Dynes' tenure as head of the renowned public university system
began in October 2003 and will end near the five-year mark he set
for himself when he took the job.
A well-known physicist before heading up the 10-campus system,
Dynes plans to renew his focus on his superconductivity research,
and spend time with his new wife, he said.
Under Dynes' leadership, the university system overcame budget troubles and ensured future state funding by forging a deal with Gov. Arnold Schwarzenegger, opened a new research campus in Merced,
and won three Department of Energy national laboratory management
"I depart knowing that the University, at its core, remains strong," Dynes said.
Dynes' acknowledged that his administration has endured "difficult pressures" because of public scrutiny of hidden executive compensation for top administrators, but he said generous pay packages were needed to attract top talent and that abuses occurred in "only a few instances."
Various audits of UC's executive compensation practices found scores of abuses over the years. One internal audit cited 113 cases where senior managers received extra pay or benefits as exceptions to established university policies. The same audit cited the cases of fourteen senior managers who received incentive payments in violation of UC policy.
Dynes accepted responsibility for the irregularities and, following the controversy, voluntarily gave up a raise in 2006 saying "the buck stops on my desk."

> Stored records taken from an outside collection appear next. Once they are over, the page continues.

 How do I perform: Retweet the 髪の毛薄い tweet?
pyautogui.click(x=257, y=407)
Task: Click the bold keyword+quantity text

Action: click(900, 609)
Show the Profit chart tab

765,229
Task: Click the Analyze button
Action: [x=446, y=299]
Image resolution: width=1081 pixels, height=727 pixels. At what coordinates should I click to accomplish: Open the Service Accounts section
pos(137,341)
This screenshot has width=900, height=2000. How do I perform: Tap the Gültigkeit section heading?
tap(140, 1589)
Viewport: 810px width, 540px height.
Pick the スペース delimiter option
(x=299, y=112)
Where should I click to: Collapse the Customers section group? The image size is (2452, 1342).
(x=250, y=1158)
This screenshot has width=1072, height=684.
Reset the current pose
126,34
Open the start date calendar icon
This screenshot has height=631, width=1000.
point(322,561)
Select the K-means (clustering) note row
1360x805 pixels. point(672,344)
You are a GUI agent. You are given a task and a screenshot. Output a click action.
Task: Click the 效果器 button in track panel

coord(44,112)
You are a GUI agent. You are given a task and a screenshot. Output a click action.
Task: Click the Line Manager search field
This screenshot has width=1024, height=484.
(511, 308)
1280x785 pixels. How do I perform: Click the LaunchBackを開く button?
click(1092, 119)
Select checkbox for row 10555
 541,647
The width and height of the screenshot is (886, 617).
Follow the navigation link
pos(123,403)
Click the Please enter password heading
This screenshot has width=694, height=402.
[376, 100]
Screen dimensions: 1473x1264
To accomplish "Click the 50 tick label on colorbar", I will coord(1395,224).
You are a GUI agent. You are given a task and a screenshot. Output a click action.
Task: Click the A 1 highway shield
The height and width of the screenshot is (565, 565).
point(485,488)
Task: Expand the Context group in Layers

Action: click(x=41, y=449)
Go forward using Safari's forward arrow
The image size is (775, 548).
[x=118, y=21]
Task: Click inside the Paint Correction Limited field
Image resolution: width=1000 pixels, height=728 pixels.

But three lawmakers called for his resignation. Republican State Sen. Abel Maldonado, among the most vocal critic, said last year regents were "thumbing their nose at taxpayers and students of California," and "sending a message that breaking rules is acceptable behavior at the University of California."
Dynes will spend his last few months as president pushing forward the university system's partnerships with industry in research and development, and will bolster UC's international presence by strengthening connections with universities in China, India, Mexico and Canada.
Before he steps down, he also will tour campuses around the state, as he did when he first took office, with the goal of discussing how the system can meet the state's needs, he said.
"During his time of leadership, the UC community has continued the journey to an even better University," said Board of Regents Chairman Richard C. Blum. "Initiatives have been launched to begin addressing critical problems in the areas of diversity, K-12 educational disparity and salary gaps. And we have laid the groundwork for the restructuring of the University's administrative infrastructure to create a more effective and efficient organization."
Provost and Executive Vice President Wyatt R. Hume will add to his duties those of the University's Chief Operating Officer, a position he will hold until a new president is chosen, Dynes said.